## [PAGE TEXT]

**********

In the California derivative action, In re JDS Uniphase Corporation Derivative Litigation, Master File No. CV806911 (Santa Clara Super. Ct.), the complaint asserts claims for breach of fiduciary duty, waste of corporate assets, abuse of control, gross mismanagement, unjust enrichment, and constructive fraud purportedly on behalf of the Company and certain of its current and former officers and directors. The complaint also asserts claims for violation of California Corporations Code Sections 25402 and 25502.5 against defendants who sold the Company’s stock and asserts claims for breach of contract, professional negligence, and negligent misrepresentation against the Company’s former auditor, Ernst & Young LLP. The complaint seeks unspecified damages. Following the verdict for Defendants in In re JDS Uniphase Corporation Securities Litigation, the Court in the California derivative action vacated all deadlines in that suit. A case management conference is scheduled for May 30, 2008. A case management conference also is set for the same date in the related shareholder inspection demand action.

In Cromas v. Straus, Civil Action No. 19580 (Del. Ch. Ct.), the Delaware derivative action, Plaintiffs filed a notice and proposed order of voluntary dismissal without prejudice on April 24, 2008. The Court entered that order on April 25, 2008. No payment was made in connection with the dismissal.

The OCLI and SDL Shareholder Actions:

Plaintiffs purporting to represent the former shareholders of OCLI and SDL have filed suit against the former directors of those companies, asserting that they breached their fiduciary duties in connection with the events alleged in the securities litigation against the Company. Plaintiffs in the OCLI action, Pang v. Dwight, No. 02-231989 (Sonoma Super. Ct.), purport to represent a class of former shareholders of OCLI who exchanged their OCLI shares for JDSU shares when JDSU acquired OCLI. The complaint names the former directors of OCLI as Defendants, asserts causes of action for breach of fiduciary duty and breach of the duty of candor, and seeks unspecified damages. On March 4, 2007, the parties signed a memorandum of understanding regarding a settlement of the OCLI action. On February 20, 2008, the Court granted final approval of the settlement. The Court dismissed the action on March 10, 2008. The Plaintiffs in the SDL action, Cook v. Scifres, Master File No. CV814824 (Santa Clara Super. Ct.), purport to represent a class of former shareholders of SDL who exchanged their SDL shares for JDSU shares when the Company acquired SDL. Plaintiffs filed an amended complaint on November 20, 2006. The complaint names the former directors of SDL as Defendants, asserts causes of action for breach of fiduciary duty and breach of the duty of disclosure, and seeks unspecified damages. On March 6, 2007, the Court overruled Defendants’ demurrer to that complaint. Defendants answered the complaint on April 6, 2007. On February 20, 2008, Plaintiffs moved to stay the SDL action pending resolution of any appeal in In re JDS Uniphase Corporation Securities Litigation. That motion is scheduled to be heard on May 16, 2008. On March 28, 2008, Defendants moved for summary judgment. That motion is scheduled to be heard on June 13, 2008. A case management conference is scheduled for May 16, 2008. Limited discovery in the SDL action has occurred and no trial date has been set in that action.

**********

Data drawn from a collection
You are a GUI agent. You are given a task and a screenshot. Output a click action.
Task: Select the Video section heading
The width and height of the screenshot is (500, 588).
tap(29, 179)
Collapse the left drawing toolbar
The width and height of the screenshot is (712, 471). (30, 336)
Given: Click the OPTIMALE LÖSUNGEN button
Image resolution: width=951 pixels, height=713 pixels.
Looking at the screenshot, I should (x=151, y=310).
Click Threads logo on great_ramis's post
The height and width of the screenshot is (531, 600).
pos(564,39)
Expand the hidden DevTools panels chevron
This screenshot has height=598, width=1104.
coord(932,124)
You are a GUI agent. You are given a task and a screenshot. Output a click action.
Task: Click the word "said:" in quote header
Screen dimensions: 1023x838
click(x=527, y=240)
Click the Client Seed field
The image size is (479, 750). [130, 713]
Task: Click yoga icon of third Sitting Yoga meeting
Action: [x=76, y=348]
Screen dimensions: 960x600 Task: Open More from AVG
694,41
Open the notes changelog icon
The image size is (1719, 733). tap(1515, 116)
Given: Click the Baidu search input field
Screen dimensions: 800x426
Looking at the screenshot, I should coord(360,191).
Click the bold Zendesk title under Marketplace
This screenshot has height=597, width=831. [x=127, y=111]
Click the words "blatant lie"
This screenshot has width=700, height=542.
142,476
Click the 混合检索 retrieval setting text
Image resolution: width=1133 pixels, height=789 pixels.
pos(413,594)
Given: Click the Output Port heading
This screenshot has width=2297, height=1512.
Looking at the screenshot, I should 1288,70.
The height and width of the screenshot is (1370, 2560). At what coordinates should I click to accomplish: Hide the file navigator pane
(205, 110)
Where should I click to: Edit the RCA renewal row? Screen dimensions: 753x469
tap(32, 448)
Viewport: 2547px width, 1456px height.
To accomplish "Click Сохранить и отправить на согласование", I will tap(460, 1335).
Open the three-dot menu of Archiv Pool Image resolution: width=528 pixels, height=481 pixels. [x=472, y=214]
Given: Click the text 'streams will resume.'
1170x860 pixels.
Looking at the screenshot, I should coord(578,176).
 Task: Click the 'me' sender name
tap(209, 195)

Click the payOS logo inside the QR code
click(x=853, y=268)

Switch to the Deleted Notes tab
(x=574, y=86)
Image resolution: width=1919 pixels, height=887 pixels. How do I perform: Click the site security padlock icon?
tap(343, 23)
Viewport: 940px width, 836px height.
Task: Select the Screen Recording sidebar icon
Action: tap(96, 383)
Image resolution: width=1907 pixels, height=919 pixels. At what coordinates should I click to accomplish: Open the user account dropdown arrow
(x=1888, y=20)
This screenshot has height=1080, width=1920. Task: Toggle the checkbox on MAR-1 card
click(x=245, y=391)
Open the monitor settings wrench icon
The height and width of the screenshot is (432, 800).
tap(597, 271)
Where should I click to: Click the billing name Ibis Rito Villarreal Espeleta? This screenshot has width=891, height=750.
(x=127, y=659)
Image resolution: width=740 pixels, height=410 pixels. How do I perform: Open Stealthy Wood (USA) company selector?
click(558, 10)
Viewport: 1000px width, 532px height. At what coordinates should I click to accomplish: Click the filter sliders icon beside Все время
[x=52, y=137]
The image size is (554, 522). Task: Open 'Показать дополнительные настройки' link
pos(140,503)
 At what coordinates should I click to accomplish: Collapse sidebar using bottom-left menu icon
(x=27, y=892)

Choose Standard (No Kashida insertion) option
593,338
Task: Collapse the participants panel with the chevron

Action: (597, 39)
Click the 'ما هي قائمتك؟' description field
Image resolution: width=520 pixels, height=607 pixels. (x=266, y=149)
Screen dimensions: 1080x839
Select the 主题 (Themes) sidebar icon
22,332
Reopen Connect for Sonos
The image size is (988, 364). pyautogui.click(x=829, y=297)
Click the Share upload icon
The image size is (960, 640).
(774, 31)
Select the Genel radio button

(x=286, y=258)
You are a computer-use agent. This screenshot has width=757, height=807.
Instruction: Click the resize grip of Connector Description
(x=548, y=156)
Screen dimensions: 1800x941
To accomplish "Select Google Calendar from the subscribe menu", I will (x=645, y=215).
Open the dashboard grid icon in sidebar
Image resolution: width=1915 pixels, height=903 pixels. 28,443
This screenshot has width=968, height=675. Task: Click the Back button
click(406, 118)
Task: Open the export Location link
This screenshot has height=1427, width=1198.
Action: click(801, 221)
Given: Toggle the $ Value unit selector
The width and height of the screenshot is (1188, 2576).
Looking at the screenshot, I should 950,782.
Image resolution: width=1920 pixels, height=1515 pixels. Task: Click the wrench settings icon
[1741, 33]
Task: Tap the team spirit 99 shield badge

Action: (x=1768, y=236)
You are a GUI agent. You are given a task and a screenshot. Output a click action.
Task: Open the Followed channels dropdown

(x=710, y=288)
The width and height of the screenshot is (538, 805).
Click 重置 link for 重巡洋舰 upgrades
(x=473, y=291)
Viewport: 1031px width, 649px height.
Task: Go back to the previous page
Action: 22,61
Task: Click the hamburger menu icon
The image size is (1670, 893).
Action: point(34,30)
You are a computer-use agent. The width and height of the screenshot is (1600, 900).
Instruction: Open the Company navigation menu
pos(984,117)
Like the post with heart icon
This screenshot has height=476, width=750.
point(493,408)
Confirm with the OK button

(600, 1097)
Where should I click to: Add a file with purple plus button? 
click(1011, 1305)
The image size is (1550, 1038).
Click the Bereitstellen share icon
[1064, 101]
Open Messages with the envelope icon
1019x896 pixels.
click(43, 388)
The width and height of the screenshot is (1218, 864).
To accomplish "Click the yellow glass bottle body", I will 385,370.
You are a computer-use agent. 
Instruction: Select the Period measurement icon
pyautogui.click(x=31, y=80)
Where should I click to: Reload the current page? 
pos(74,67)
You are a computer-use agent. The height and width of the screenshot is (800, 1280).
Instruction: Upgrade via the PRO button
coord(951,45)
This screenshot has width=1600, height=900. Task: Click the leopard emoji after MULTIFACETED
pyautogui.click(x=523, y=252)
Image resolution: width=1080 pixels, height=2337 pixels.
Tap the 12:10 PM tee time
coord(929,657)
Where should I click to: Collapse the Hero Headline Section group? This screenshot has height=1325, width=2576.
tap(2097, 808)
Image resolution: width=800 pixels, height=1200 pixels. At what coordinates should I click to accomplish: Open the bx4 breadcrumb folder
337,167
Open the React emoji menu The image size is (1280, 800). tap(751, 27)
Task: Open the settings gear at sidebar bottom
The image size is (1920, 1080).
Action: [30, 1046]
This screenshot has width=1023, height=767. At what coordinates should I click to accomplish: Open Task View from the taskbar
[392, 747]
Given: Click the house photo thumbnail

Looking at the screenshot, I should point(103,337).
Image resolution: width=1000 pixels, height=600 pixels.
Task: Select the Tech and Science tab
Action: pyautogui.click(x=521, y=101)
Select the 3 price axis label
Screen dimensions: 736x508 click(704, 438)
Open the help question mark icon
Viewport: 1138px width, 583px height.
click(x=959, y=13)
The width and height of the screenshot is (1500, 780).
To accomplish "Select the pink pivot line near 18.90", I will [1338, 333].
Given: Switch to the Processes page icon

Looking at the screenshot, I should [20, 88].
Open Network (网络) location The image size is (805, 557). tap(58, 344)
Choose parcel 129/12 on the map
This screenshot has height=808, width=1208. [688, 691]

**********

Using the JDS Uniphase litigation text above, list every claim that the complaint in the California derivative action asserts purportedly on behalf of the Company and certain of its current and former officers and directors.

- Breach of fiduciary duty
- Waste of corporate assets
- Abuse of control
- Gross mismanagement
- Unjust enrichment
- Constructive fraud